Os outros 23 senadores presentes apoiaram a aprovação do relatório do senador Omar Aziz (PSD-AM), entre eles os representantes capixabas Fabiano Contarato (PT) e Magno Malta (PL). O texto aprovado pela Câmara dos Deputados em maio foi aprovado integralmente.
Geraldo Magela/Agência Senado
VEJA QUEM VOTOU CONTRA A PEC
- Rogério Marinho (PL/RN)
- Jaime Bagattoli (PL/RO)
- Tereza Cristina (PP/MS)
- Hamilton Mourão (Republicanos/RS)
VEJA QUEM FOI A FAVOR DA PEC
- Eduardo Braga (MDB/AM)
- Renan Calheiros (MDB/AL)
- Jader Barbalho (MDB/PA)
- Veneziano Vital do Rêgo (MDB/PB)
- Soraya Thronicke (PSB/MS)
- Professora Dorinha Seabra (União/TO)
- Styvenson Valentim (Podemos/RN)
- Oriovisto Guimarães (PSDB/PR)
- Jayme Campos (União/MT)
- Jorge Seif (PL/SC)
- Magno Malta (PL/ES)
- Dr.

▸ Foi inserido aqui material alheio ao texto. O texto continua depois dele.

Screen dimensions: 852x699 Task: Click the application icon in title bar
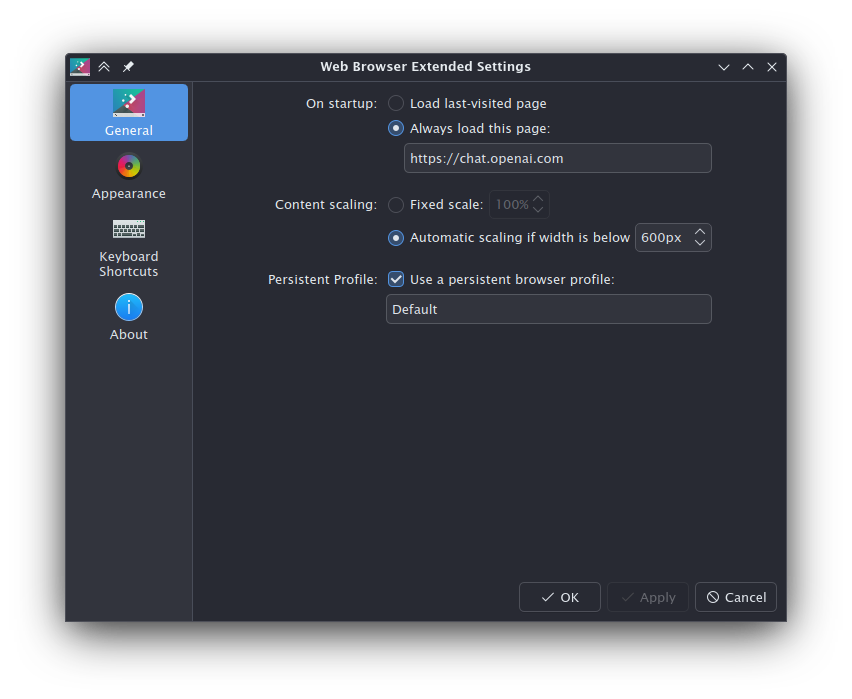[x=80, y=67]
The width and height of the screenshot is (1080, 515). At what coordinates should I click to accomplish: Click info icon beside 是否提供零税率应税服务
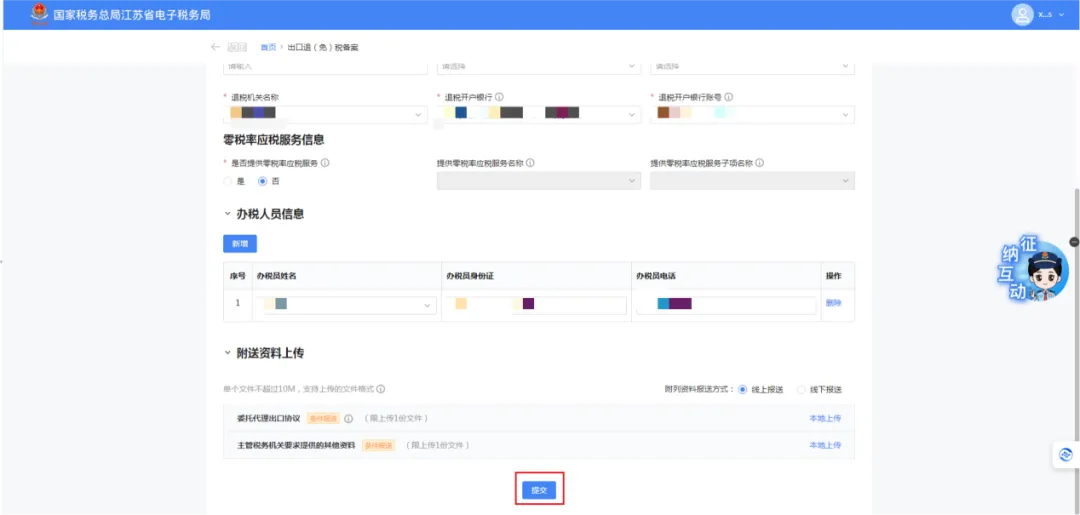(325, 163)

Hiran (PP/RR)
- Laércio Oliveira (PP/SE)
- Otto Alencar (PSD/BA)
- Omar Aziz (PSD/AM)
- Eliziane Gama (PSD/MA)
- Vanderlan Cardoso (PSD/GO)
- Rodrigo Pacheco (PSB/MG)
- Lourdinha Pereira (PSB/MA)
- Rogério Carvalho (PT/SE)
- Fabiano Contarato (PT/ES)
- Camilo Santana (PT/CE)
- Weverton Rocha (PDT/MA)
A aprovação ocorreu depois de mais de quatro horas e meia de debates na CCJ. A oposição havia pedido vista do relatório de Omar Aziz (PSD-AM), o que levou à suspensão da sessão.
O presidente da comissão, Otto Alencar (PSD-BA), determinou um intervalo de uma hora antes da retomada da análise. A votação do texto principal só ocorreu depois das 15h.
Durante a discussão, Rogério Marinho (PL-RN), líder da oposição no Senado, criticou a proposta e afirmou que a redução da jornada poderia provocar aumento de custos, inflação, desemprego e informalidade. Ele também tentou retirar da pauta o relatório de Aziz para dar prioridade a uma PEC de sua autoria, que cria um regime alternativo à CLT e permite a contratação por hora.
Aziz rejeitou as 36 emendas apresentadas ao texto e manteve integralmente a versão aprovada pela Câmara dos Deputados em maio.
A PEC prevê a redução da jornada semanal de 44 para 42 horas nos primeiros 60 dias após a promulgação e, 12 meses depois, para 40 horas. A mudança não poderá resultar em redução salarial e estabelecerá duas folgas semanais, sendo uma delas preferencialmente aos domingos.
Agora, o texto ainda precisa ser analisado pelo plenário do Senado, em dois turnos. São necessários 49 votos dos 81 senadores para a aprovação.